### Consigne a
Répondez à ces questions sur le texte à lire consacré à Lola Le Lann :
(i) Dans quel film et en quelle année le grand public l'a-t-il découverte ?
(ii) Quel est le titre de l'EP sorti en 2020 ?
(iii) Quel rôle tient-elle dans le film Le Domaine ?

### Texte à lire
Pourquoi faut-il connaître Lola Le Lann, l’étoile montante du cinéma français ?
Révélée en 2015 dans le film Un moment d’égarement, Lola Le Lann a depuis tracé un chemin singulier entre projets musicaux et cinématographiques. Discrète mais déterminée, l’actrice et chanteuse de 29 ans se distingue aujourd’hui dans Le Domaine, un thriller en salles ce mercredi 15 mai 2025. À cette occasion, Numéro a rencontré une artiste à la sensibilité vibrante, aussi passionnante qu’engagée.
propos receuillis par Nathan Merchadier.

Lola Le Lann, une actrice et chanteuse à suivre
À la fois reconnue en tant que chanteuse et actrice, Lola Le Lann incarne une génération d’artistes qui redessinent les frontières entre les disciplines. Si le grand public la découvre aux côtés de Vincent Cassel et François Cluzet dans le film Un moment d’égarement (2015), la jeune femme qui a grandi entre un père trompettiste de jazz et une mère réalisatrice, s’est également formée à la musique. On lui doit notamment quelques ballades pop aux paroles ensoleillées (45T, Lola à l’eau), évoquant aussi bien Vanessa Paradis qu’Alain Chamfort.
Mais après la sortie de son bel EP intitulé Glaz en 2020, sa trajectoire musicale prend un tournant innatendu . Elle renonce à sortir son premier disque, quelques jours seulement avant son arrivée sur les plateformes de streaming, car l’un de ses collaborateurs est accusé de violences sexuelles. Un geste fort, viscéral, qui traduit une posture rare dans l’industrie. Loin d’être freinée, Lola Le Lann continue de défendre une parole libre et engagée sur la place des femmes dans les milieux artistiques.
L’héroïne déchue du film Le Domaine
Cette semaine, l’actrice âgée de 29 ans fait son retour au cinéma à l’affiche du film Le Domaine dans lequel elle incarne une camgirl. Elle y donne la réplique à Félix Lefebvre, jeune comédien révélé dans Été 85 (2020) de François Ozon. En résulte un thriller dense où se croisent les thèmes de la chasse en milieu rural, de l’embrigadement et de la prostitution.

### Consigne b
Mettez à jour les lignes de l'extrait de données, du début jusqu'à la ligne contenant "Action: coord(215,44)" incluse, en remplaçant "Analytics" par "Statistics" sans rien toucher d'autre.

### Extrait de données
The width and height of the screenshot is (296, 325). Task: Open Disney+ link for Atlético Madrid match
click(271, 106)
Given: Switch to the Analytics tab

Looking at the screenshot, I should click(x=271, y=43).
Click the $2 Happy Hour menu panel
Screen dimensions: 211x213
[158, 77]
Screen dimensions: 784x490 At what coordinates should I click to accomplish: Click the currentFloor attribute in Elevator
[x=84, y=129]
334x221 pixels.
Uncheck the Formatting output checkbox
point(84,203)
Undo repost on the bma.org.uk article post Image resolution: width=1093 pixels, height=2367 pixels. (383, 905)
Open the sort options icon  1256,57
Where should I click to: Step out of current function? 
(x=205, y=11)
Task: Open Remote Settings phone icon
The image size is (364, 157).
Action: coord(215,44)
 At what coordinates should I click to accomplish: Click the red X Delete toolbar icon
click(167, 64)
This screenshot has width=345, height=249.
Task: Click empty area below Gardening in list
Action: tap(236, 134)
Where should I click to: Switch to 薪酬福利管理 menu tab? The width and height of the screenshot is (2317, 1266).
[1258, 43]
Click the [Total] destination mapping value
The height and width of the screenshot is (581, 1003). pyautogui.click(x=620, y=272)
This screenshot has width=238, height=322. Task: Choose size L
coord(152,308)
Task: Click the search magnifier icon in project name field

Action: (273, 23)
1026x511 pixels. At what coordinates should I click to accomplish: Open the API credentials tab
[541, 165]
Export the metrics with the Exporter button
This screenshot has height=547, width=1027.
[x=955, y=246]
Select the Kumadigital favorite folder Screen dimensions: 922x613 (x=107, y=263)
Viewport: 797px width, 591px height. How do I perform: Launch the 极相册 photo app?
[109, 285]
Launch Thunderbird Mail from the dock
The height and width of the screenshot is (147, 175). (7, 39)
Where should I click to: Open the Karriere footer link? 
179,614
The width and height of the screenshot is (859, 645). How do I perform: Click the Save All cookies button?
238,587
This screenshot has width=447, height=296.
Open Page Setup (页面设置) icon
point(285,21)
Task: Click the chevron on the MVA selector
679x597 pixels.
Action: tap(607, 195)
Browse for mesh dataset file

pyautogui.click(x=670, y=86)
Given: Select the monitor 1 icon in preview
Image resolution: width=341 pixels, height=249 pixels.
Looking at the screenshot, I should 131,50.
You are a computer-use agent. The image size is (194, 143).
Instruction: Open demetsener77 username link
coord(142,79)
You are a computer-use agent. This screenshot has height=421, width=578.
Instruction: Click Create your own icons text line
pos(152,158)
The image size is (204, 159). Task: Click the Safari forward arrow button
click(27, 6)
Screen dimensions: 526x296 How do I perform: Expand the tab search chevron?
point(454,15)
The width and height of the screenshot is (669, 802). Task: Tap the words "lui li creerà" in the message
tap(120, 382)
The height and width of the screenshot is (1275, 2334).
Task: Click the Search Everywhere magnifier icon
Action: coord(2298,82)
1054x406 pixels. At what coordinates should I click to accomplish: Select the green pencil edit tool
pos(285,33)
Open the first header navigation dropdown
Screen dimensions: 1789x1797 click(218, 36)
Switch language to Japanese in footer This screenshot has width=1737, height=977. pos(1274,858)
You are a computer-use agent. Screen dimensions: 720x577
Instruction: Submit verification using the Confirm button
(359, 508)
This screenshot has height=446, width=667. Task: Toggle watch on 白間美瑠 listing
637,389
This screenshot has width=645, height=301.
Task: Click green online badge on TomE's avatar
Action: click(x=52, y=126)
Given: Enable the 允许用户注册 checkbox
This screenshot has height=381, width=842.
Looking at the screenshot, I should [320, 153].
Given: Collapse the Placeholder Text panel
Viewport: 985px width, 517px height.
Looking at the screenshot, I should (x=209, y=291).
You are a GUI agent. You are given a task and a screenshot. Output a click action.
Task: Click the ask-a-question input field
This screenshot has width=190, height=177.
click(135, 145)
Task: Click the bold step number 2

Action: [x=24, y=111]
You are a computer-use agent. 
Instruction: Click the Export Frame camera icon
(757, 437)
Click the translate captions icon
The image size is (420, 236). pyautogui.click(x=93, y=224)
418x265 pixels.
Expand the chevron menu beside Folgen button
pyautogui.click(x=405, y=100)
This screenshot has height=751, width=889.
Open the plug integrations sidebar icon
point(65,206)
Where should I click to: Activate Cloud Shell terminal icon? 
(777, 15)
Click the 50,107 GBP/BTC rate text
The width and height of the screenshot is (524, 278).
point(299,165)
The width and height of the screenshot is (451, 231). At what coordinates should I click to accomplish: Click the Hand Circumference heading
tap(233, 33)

### Réponse complète a
(i) Dans Un moment d'égarement, en 2015.
(ii) Glaz.
(iii) Une camgirl.

### Réponse complète b
The width and height of the screenshot is (296, 325). Task: Open Disney+ link for Atlético Madrid match
click(271, 106)
Given: Switch to the Statistics tab

Looking at the screenshot, I should click(x=271, y=43).
Click the $2 Happy Hour menu panel
Screen dimensions: 211x213
[158, 77]
Screen dimensions: 784x490 At what coordinates should I click to accomplish: Click the currentFloor attribute in Elevator
[x=84, y=129]
334x221 pixels.
Uncheck the Formatting output checkbox
point(84,203)
Undo repost on the bma.org.uk article post Image resolution: width=1093 pixels, height=2367 pixels. (383, 905)
Open the sort options icon  1256,57
Where should I click to: Step out of current function? 
(x=205, y=11)
Task: Open Remote Settings phone icon
The image size is (364, 157).
Action: coord(215,44)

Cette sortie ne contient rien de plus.